Paragraph 6 of the Immigration Rules also defines an “amateur” sportsperson as “a person who engages in a sport or creative activity solely for personal enjoyment and who is not seeking to derive a living from the activity. This also includes a person playing or coaching in a charity game”.
The Home Office previously defined a professional sportsperson as
someone, whether paid or unpaid, who:
- is providing services as a sportsperson, playing or coaching in any capacity, at a professional or semi-professional level of sport; or
- being a person who currently derives, who has in the past derived or who the Secretary of State has reason to believe is seeking in the future to derive a living from playing or coaching, is providing services as a sportsperson or coach at any level of sport, unless they are doing so as an “Amateur” in a charity game.
So while under that old definition, somebody playing or coaching unpaid in casual sporting contexts would only be in trouble if they had a past, present or future sporting career to their name, it now seems to be forbidden for anyone to play or coach unpaid “at any level of sport” except in a charity game.

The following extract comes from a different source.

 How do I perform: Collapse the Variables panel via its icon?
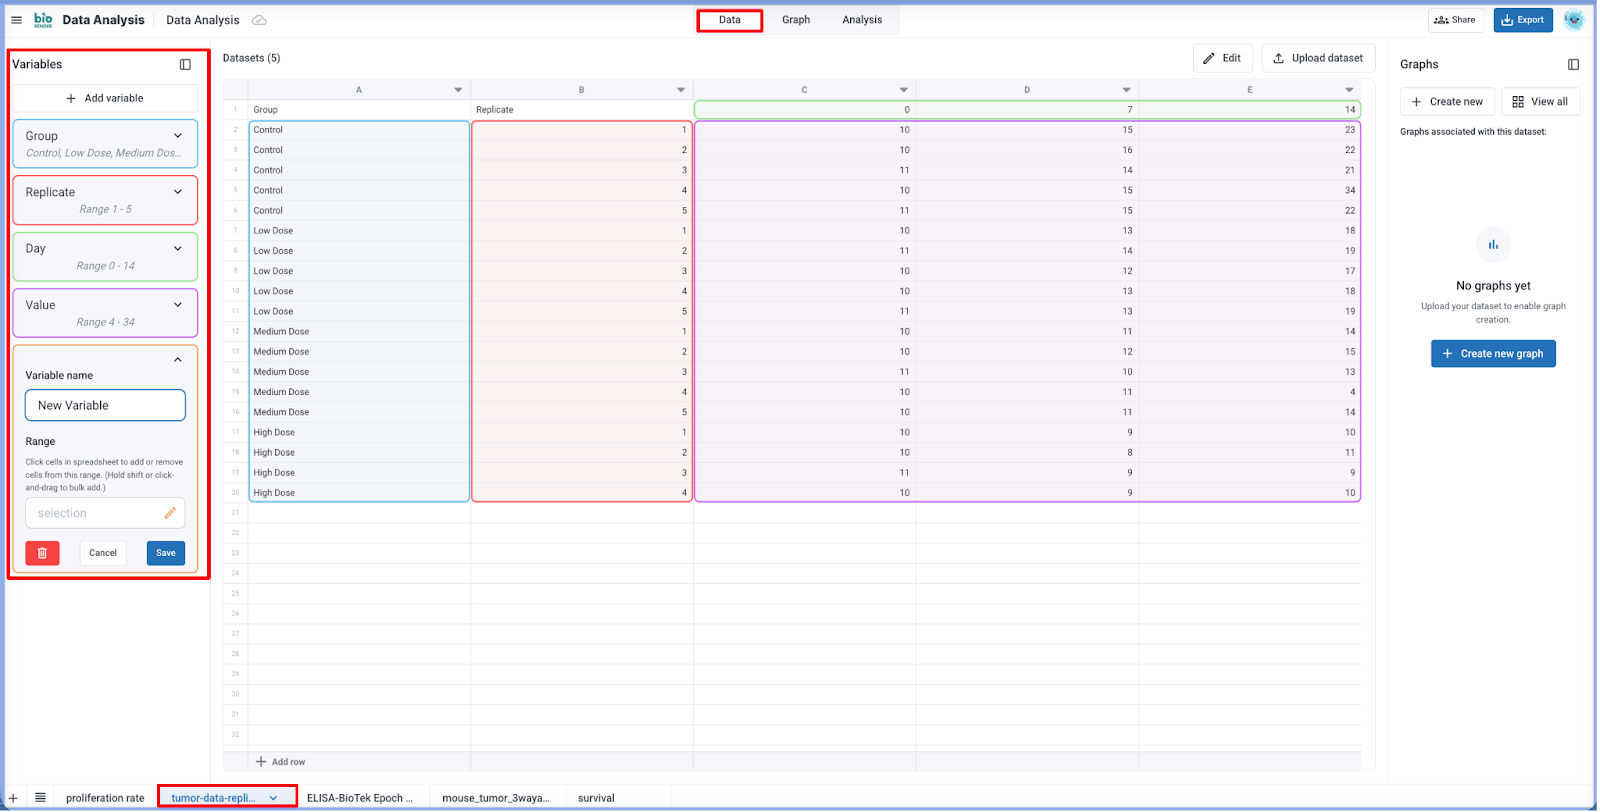[185, 64]
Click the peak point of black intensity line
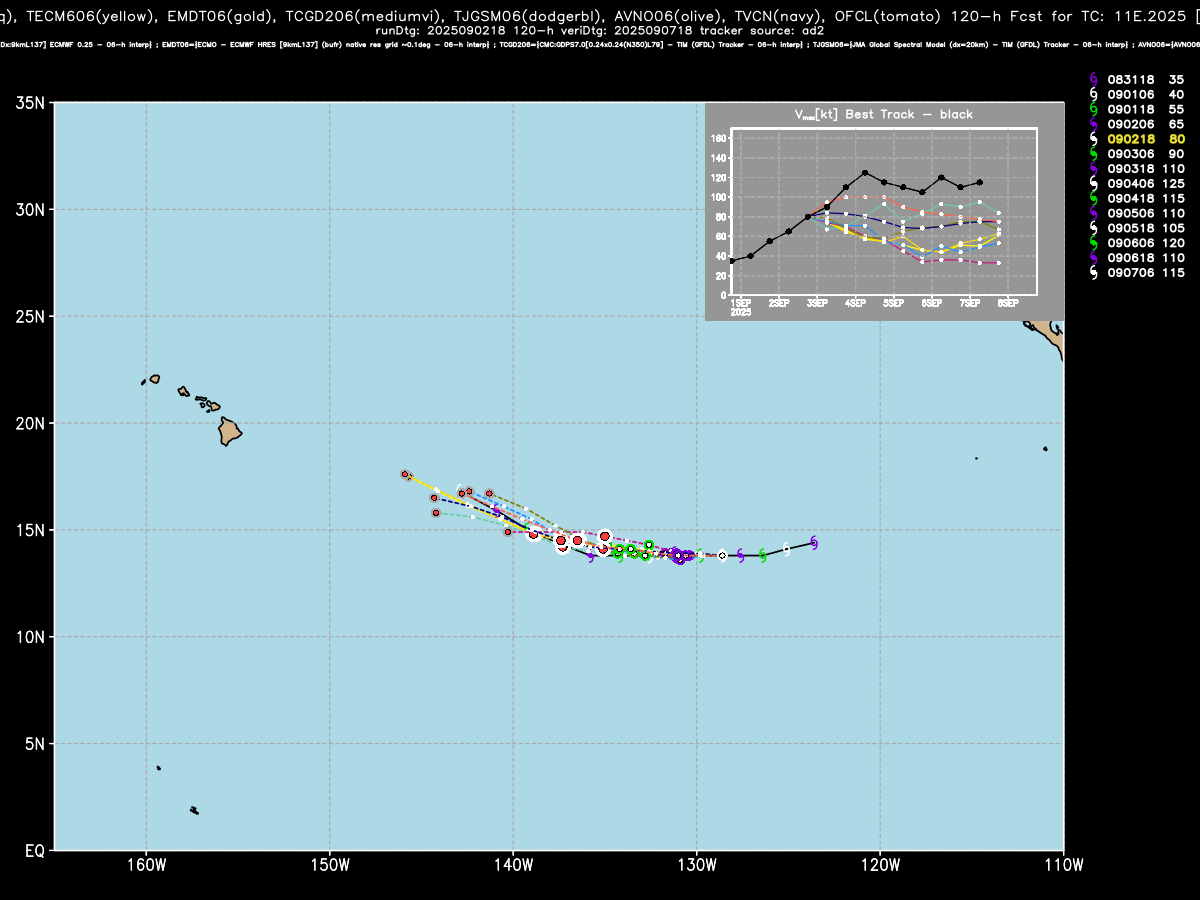 865,172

It used to be the case that the holder of a visa that prohibited work as a professional sportsperson could still, for example, coach their kid’s football or netball team on a Saturday morning. This was as long as they were doing it solely for personal enjoyment and not deriving a living from it.
Under the new definition, there is a risk that the Home Office could interpret the rules as meaning they would only be able to coach the team without breaching their visa conditions if they were doing so as part of a “charity event”.
I cannot for the life of me see how a parent coaching their child’s team on an amateur basis causes any risk at all to UK immigration control.
The Home Office also appears not to have considered the effect of this change on the range of sports courses that are offered by UK universities and other education providers. Many of these include work placement elements where a student on, for example, a BA Sports Coaching course will spend time working as a coach as part of their degree.
Most visas, including Tier 4, restrict the holder from working in the UK as an entertainer. However, the Home Office allows international students who are studying a dance or music course at degree level to undertake work placements. This means that the student can take part in a performance, which they would otherwise be restricted from doing.
Non-EEA nationals who are professional sportspersons are able to come to the UK and perform related activities providing they are sponsored under Tier 2 (Sportsperson) or Tier 5 (Sportsperson). It may be possible to use this, instead of Tier 4, in certain scenarios but that would be potentially complicated as there are a number of other requirements that sponsors of professional sportspersons need to meet (these are contained in the sponsor guidance).
Change is needed
Hopefully with enough lobbying from the education sector and other relevant organisations, the Home Office will provide more clarity on the activities that are and are not covered; relax the restrictions; or at least allow certain exceptions.
In the meantime, anyone with leave to enter or leave to remain issued since 10 January 2019 (the date the change is effective from) that prohibits activity as a professional sportsperson would be wise to carefully review the above definition and ensure that any activity performed is not of a type that will place them at risk of accidentally breaching the conditions of their stay in the UK. If an allegation of a breach is made then, first of all, it will be important to check that the Home Office imposed any conditions of stay lawfully. If they did not do so, it should be possible to mount a successful challenge.